Selesai mengikuti kegiatan AAF ini, pihak Australia akan melakukan visitasi pada Februari 2018 mmendatang. Rencananya, pihak Aussy akan mengadakan seminar di 3 provinsi, yakni di Medan, Bandung dan Kalimantan.
Aussy juga akan ke daerah-daerah asal peserta AAF untuk melihat action plan yang dilakukan oleh peserta di lingkungan terdekatnya.
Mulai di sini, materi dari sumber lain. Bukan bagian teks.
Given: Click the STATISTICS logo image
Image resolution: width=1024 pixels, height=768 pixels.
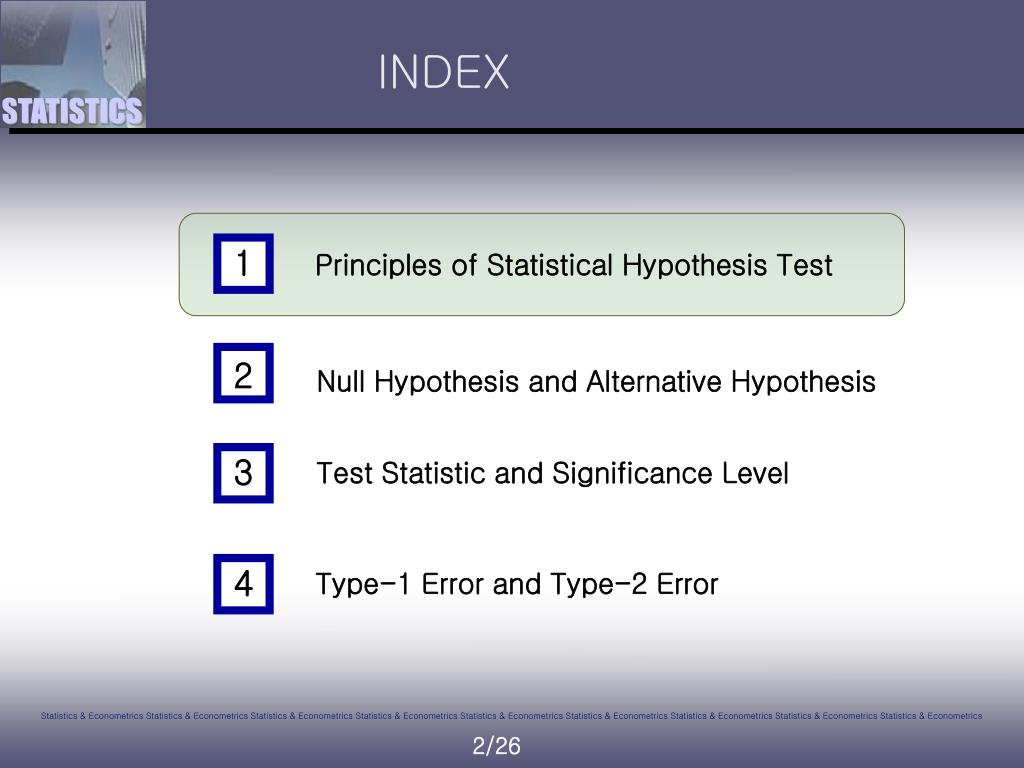Looking at the screenshot, I should tap(73, 64).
Seperti progress laporan ke dinas pendidikan setempat, sosialisasi di lingkungan sekolah, publikasi ilmiah, dan lainnya.
“Perlu mengubah mindset para guru, bahwa anak berkebutuhan khusus tidak harus sekolah di sekolah SLB. Karena pada dasarnya setiap anak meski itu ABK, punya hak yang sama untuk sekolah di sekolah reguler, sebagaimana sudah diatur dalam UU nomor 70/2009 tentang pendidikan inklusi,” jelas perempuan kelahiran 10 Desember 1985 ini.
Selain aktif mendidik di TK, Atik Rahmawati saat ini juga sebagai Narasumber Nasional program Guru Pembelajar 2016 dan program PKB (Pengembangan Keprofesian Berkelanjutan) 2017. (rul)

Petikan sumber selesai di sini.